───── Recorded information

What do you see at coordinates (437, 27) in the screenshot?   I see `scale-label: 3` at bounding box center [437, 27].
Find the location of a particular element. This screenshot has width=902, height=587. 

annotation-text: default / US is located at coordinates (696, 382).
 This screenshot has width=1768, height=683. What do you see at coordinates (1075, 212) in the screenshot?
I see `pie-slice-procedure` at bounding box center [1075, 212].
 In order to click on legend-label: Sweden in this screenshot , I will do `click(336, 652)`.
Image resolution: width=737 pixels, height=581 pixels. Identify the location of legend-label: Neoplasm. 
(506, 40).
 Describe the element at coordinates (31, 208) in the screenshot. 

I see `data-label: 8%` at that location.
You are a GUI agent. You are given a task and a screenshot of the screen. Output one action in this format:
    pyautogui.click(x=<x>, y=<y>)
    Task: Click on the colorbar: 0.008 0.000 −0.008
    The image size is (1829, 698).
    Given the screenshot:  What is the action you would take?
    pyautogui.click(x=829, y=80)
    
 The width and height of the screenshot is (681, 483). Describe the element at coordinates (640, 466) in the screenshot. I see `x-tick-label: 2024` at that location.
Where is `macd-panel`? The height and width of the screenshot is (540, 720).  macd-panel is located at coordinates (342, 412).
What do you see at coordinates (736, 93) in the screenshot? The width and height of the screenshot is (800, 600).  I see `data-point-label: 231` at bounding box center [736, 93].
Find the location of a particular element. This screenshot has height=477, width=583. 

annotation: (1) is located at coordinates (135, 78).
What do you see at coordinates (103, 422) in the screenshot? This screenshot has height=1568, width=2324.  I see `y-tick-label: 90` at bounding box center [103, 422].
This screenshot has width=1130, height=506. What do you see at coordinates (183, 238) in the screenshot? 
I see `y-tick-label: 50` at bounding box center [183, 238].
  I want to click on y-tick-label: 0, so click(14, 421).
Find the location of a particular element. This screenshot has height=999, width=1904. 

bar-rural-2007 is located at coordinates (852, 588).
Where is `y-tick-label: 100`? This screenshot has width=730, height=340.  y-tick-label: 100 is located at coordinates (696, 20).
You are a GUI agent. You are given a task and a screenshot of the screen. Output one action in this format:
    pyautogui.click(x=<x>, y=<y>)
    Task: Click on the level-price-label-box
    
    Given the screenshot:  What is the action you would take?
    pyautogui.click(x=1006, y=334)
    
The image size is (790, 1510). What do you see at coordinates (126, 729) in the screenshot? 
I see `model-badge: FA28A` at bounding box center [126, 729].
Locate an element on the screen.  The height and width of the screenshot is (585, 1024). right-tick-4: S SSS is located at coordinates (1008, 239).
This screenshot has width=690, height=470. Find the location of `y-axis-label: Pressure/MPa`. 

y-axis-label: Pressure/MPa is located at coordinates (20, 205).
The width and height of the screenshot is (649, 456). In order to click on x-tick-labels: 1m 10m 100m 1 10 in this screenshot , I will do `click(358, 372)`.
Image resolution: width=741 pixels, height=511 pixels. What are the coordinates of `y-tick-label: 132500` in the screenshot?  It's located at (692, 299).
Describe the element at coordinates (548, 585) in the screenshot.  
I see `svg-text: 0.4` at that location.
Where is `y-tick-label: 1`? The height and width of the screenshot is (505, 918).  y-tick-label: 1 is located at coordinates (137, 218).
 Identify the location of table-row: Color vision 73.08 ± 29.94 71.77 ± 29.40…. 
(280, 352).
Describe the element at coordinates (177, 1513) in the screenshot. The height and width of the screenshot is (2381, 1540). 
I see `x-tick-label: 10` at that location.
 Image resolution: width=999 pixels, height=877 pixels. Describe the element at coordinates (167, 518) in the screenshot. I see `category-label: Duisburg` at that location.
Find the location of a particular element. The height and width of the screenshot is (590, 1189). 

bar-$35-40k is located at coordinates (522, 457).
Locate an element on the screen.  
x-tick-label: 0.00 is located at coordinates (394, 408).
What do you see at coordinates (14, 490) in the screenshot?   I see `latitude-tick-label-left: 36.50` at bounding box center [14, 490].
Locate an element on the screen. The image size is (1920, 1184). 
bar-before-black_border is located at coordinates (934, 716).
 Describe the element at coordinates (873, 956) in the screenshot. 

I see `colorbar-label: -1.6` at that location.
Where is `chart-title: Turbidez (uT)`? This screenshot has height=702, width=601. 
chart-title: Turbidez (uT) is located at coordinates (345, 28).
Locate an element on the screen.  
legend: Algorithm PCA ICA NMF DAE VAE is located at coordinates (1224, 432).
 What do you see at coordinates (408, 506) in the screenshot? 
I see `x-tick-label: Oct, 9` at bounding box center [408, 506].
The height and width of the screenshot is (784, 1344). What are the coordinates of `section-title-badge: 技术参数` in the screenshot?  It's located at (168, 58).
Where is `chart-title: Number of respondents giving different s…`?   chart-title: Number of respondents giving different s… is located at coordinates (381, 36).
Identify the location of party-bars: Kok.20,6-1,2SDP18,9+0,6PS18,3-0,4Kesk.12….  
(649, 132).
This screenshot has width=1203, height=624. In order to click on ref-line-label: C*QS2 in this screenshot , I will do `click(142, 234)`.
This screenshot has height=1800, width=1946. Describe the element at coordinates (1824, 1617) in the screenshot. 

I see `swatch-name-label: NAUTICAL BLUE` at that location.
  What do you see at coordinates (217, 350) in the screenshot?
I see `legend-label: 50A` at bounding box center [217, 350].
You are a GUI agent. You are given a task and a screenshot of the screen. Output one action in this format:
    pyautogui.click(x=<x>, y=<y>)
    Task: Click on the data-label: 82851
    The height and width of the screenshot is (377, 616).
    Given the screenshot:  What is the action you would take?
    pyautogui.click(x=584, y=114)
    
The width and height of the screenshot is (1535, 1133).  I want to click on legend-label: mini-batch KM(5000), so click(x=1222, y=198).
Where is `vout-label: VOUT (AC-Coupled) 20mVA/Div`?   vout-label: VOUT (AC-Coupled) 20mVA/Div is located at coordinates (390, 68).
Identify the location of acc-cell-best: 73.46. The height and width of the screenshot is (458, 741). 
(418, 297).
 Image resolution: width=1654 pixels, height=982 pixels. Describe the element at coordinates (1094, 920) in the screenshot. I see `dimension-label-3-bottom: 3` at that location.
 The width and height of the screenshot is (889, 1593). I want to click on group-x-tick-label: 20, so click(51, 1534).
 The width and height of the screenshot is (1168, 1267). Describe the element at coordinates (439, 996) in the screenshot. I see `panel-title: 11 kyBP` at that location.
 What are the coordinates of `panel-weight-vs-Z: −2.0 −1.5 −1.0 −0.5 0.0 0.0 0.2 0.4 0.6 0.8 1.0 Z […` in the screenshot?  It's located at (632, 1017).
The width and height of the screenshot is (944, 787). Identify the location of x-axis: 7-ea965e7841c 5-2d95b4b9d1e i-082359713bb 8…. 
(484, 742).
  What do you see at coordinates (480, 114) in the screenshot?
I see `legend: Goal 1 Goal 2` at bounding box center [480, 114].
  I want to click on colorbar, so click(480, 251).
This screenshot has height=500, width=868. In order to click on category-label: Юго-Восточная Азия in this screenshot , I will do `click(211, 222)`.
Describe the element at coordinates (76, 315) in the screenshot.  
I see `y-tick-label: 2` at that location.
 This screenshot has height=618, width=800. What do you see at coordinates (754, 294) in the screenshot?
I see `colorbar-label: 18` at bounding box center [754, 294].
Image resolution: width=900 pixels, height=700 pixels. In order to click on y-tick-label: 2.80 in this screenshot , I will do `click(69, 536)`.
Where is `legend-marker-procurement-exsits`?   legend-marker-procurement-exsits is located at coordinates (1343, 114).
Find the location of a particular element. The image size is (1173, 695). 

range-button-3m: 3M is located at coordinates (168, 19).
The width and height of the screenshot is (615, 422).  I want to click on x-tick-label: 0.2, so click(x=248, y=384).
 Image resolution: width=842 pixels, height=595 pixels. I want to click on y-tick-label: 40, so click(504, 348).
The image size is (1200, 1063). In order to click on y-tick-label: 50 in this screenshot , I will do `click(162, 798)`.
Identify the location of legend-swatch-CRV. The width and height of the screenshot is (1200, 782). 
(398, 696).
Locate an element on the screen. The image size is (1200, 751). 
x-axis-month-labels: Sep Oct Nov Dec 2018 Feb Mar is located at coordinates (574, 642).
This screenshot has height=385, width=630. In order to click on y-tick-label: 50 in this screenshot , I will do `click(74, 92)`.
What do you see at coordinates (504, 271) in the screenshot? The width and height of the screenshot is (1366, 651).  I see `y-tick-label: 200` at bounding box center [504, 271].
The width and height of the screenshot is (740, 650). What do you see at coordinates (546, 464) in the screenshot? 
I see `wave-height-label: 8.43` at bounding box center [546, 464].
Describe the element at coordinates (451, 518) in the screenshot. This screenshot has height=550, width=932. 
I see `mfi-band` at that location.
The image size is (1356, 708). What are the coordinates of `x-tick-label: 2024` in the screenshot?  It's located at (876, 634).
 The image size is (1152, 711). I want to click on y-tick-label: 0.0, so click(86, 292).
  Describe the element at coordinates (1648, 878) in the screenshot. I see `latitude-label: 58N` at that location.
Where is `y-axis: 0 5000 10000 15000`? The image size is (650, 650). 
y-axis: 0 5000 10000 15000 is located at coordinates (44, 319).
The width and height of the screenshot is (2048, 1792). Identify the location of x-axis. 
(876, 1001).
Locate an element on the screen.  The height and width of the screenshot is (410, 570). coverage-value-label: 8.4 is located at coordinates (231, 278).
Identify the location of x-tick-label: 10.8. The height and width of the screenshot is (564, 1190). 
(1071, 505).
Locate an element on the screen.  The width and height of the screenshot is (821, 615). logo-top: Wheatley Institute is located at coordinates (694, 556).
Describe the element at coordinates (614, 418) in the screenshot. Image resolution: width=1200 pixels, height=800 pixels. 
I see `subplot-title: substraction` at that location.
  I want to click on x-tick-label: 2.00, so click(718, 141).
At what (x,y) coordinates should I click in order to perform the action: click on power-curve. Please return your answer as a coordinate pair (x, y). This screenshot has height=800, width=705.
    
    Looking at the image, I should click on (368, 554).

──────────

§ Required action
Pull out every line of the rows above that contains the word "data".

§ Exercise response
I see `data-label: 8%` at that location.
What do you see at coordinates (736, 93) in the screenshot? The width and height of the screenshot is (800, 600).  I see `data-point-label: 231` at bounding box center [736, 93].
    Task: Click on the data-label: 82851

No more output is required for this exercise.